**Exercise brief:**
State how many lines of the records below contain the string "agent", treating uppercase and lowercase as distinct. Reply with the number alone.

**Given records:**
==================================================

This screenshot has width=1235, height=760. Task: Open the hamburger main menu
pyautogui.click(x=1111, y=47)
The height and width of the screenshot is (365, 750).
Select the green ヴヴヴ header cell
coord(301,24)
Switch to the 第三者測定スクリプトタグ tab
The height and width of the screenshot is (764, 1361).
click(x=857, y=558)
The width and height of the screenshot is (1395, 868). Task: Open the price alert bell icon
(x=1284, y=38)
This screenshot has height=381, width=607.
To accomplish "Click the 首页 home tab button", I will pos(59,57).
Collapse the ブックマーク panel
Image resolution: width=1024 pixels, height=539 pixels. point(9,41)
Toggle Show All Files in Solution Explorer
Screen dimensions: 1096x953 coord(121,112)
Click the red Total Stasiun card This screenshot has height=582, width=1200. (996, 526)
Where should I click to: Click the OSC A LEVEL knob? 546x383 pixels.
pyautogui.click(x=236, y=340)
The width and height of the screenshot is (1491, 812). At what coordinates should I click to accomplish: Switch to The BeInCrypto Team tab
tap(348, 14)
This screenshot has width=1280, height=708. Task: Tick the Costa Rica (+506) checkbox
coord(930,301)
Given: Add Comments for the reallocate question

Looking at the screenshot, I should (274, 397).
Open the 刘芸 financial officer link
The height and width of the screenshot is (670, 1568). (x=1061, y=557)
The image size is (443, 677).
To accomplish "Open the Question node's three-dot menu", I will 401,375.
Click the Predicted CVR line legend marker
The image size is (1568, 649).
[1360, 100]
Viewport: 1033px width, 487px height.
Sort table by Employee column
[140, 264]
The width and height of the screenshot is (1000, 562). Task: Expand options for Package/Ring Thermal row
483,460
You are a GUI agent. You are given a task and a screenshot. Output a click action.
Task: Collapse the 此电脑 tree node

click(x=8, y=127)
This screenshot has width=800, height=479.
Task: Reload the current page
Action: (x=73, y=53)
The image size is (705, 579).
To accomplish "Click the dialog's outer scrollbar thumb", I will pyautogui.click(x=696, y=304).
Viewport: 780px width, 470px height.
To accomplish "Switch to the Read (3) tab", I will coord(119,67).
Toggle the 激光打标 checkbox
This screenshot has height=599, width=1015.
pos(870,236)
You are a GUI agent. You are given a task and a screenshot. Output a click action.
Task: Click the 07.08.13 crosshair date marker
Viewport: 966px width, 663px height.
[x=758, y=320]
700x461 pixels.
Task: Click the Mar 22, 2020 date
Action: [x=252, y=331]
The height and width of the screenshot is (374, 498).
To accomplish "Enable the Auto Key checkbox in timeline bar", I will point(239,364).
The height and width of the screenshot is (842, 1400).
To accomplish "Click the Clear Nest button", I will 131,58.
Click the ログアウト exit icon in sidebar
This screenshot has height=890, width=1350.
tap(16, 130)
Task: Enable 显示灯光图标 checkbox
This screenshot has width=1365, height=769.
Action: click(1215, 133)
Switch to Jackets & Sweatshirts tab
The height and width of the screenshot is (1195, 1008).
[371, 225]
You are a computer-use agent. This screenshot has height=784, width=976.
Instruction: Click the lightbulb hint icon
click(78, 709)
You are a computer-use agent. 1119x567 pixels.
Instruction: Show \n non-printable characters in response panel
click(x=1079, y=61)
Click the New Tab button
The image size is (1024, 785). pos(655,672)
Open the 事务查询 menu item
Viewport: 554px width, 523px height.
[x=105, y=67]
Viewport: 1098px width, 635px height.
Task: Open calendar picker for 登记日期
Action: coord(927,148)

==================================================

**Solution for this task:**
4